Il familiare di una vittima: “Non ci rassegneremo mai”
Nei giorni scorsi l’opinione pubblica è stata distratta dalle vicende internazionali per cercare di capire se ci sarà un punto fermo nell’annosa, illogica e lunga guerra tra Russia e Ucraina.
È così sfuggita ai più la minaccia della pietra tombale che la magistratura sta per calare sulla strage di Ustica che causò la morte di 81 passeggeri che si trovavano a bordo dell’aereo Itavia in volo da Bologna a Palermo. Così apprendiamo che la strage di Ustica potrebbe restare senza colpevoli.
Sono due le richieste di archiviazione, avanzate alla procura di Roma e all’attenzione dell’Ufficio gip, in relazione alla strage di Ustica quando il Dc-9 Itavia la sera del 27 giugno 1980 precipitò nel mar Tirreno, tra le isole di Ponza e Ustica, provocando la morte di 81 persone, tra cui 11 bambini e quattro membri dell’equipaggio.
Le richieste su cui si dovrà esprimere il giudice per le indagini preliminari riguardano i fascicoli aperti nel 2008 e nel 2022 dai pubblici ministeri di piazzale Clodio, entrambi contro ignoti. Dopo un’attività istruttoria, che ha visto anche diverse rogatorie verso la Francia, l’acquisizione di atti e l’ascolto di diverse persone come testimoni, i pubblici ministeri non hanno trovato elementi utili per arrivare a una chiusura delle indagini.
La prima delle due inchieste, sempre a carico di ignoti, per i quali è stata chiesta l’archiviazione, era stata riaperta a ridosso delle dichiarazioni di Francesco Cossiga (che affermò di sapere che ad abbattere il Dc-9 poteva essere stato un missile «a risonanza e non ad impatto» lanciato da un aereo della Marina francese). La seconda indagine era nata, invece, dall’esposto presentato dall’associazione per la verità sul disastro di Ustica.
Per buona memoria, cerchiamo di ricostruire la cronologia dei fatti che purtroppo sin da subito, parevano segnati da rischi di omertà e di “casuali dimenticanze”.
Pochi giorni più tardi, a metà luglio, un Mig-23 libico precipiterà sui monti della Sila.
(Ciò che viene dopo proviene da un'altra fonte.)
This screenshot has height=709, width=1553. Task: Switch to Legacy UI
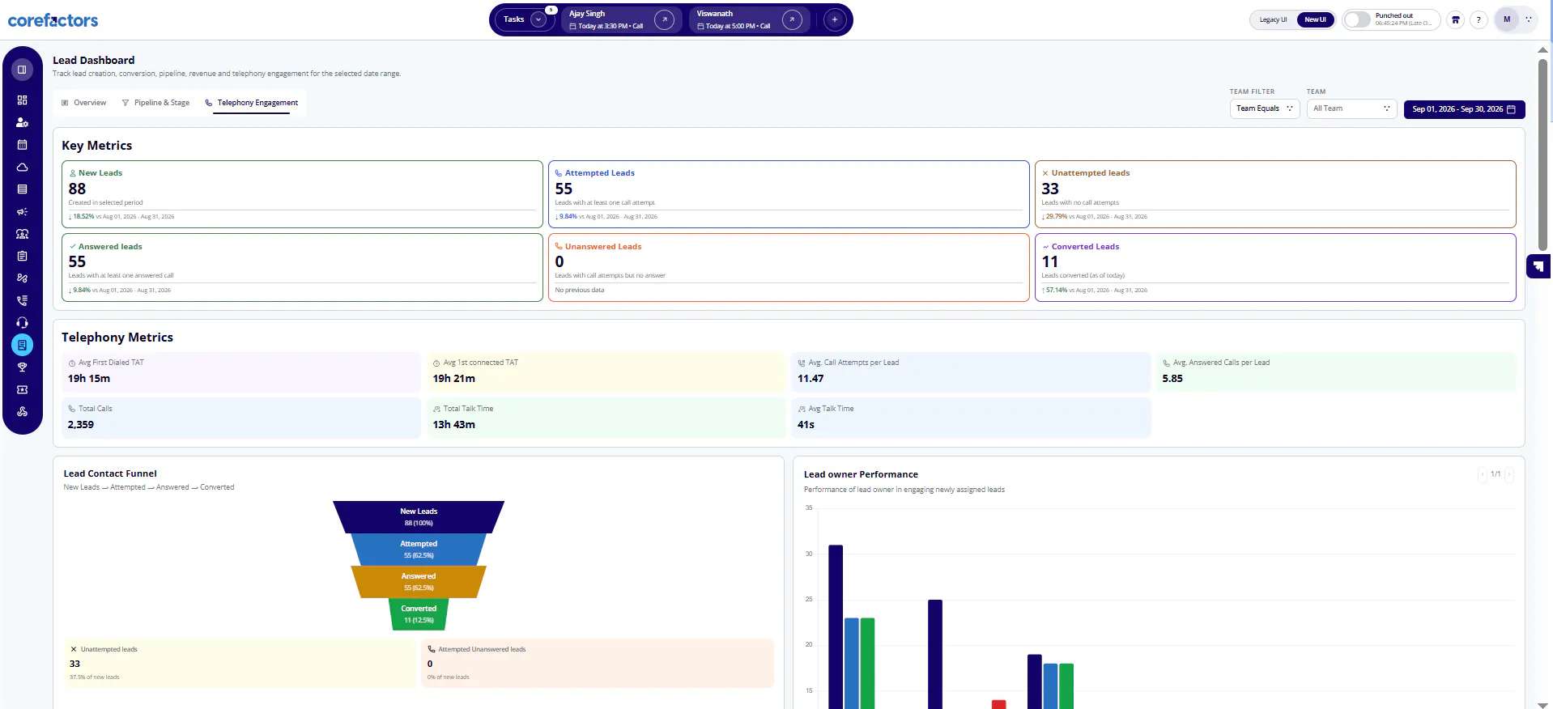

Tre settimane dopo, il 2 agosto, una bomba abbatterà l’intera ala sinistra della stazione di Bologna, causando ottantacinque morti e oltre duecento feriti.
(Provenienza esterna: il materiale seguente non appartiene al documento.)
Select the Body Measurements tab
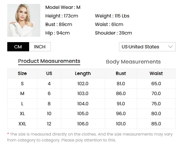tap(133, 62)
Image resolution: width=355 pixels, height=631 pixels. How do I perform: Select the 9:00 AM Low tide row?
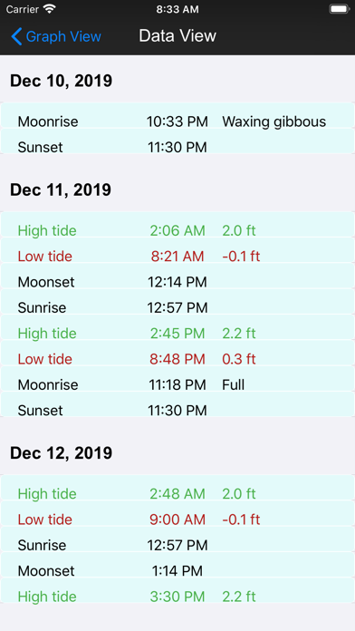point(178,513)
Il 12 luglio 1980 Sandro Pertini, Presidente della Repubblica italiana è in vacanza sui monti di Entrèves, in Val d’Aosta. Va a pranzo in un ristorante frequentato anche, tre volte l’anno, dal presidente francese Valéry Giscard D’Estaing.
Pertini è attorniato dalla gente del posto, che ha paura e chiede se la minaccia di terrore e guerra finirà. “Non sono qui per predire il futuro”, risponde il presidente, ma prosegue: «Noi abbiamo il terrorismo e certi governanti stranieri che guardano con disdegno all’Italia… dovrebbero chiedersi perché mai sia stata scelta l’Italia come bersaglio… l’Italia è un ponte democratico che unisce l’Europa all’Africa e al Medio Oriente. Se, per dannata ipotesi, questo ponte democratico saltasse, ci sarebbero gravi conseguenze: lo sconvolgimento degli equilibri nel bacino del Mediterraneo e un pericolo per la pace mondiale».
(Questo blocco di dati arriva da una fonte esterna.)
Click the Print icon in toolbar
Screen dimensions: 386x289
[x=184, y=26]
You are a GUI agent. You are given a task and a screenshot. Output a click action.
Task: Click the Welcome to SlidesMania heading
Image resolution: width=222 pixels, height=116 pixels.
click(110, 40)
Una donna lo incalza: «Vai avanti». E Pertini sbotta: «Se salta il ponte democratico rappresentato dall’Italia non se ne potranno rallegrare né la Francia, né la Germania, né l’Inghilterra. Parliamoci chiaro. E ditelo al signor Giscard D’Estaing».
Cosa rimprovera Pertini al presidente Francese? Solo l’ospitalità offerta ai terroristi rossi italiani fuggiti in Francia? Oppure anche qualcosa di storto successo, per colpa francese, sul cielo di Ustica, due settimane prima? Difficile saperlo.
La prima volta che la Francia viene tirata in ballo per la strage di Ustica è nell’immediatezza dei fatti. Analoghe voci rimbalzarono nei racconti di un ufficiale della marina francese che si trovava a Catania a fine luglio. Ma intanto l’attenzione popolare è diretta verso una bomba, i Nar sono accreditati come bombaroli e la prua geopolitica è diretta a nord ovest. La seconda volta, la cosa è più seria. Il 17 dicembre 1980, il quotidiano britannico Evening Standard pubblica la notizia di «fonte romana» secondo cui il Dc9 Itavia è stato abbattuto per errore durante un’esercitazione da un missile lanciato da un aereo militare decollato da una portaerei francese: «Si pensa che il missile abbia agganciato per errore i motori del Dc9, che erano più potenti di quelli del radio bersaglio, il vero obiettivo».
Il procedimento penale sulla tragedia fu avviato inizialmente dalla procura di Palermo ma poi fu trasferito a quella di Roma, e di essa si occuparono diversi giudici istruttori fin quando venne conclusa nel 1998 da Rosario Priore con la richiesta di rinvio a giudizio di diversi militari dell’aeronautica, inclusi quattro generali, con l’accusa di “alto tradimento” ma dichiarando contestualmente di non doversi procedere per strage in quanto “ignoti gli autori del reato”.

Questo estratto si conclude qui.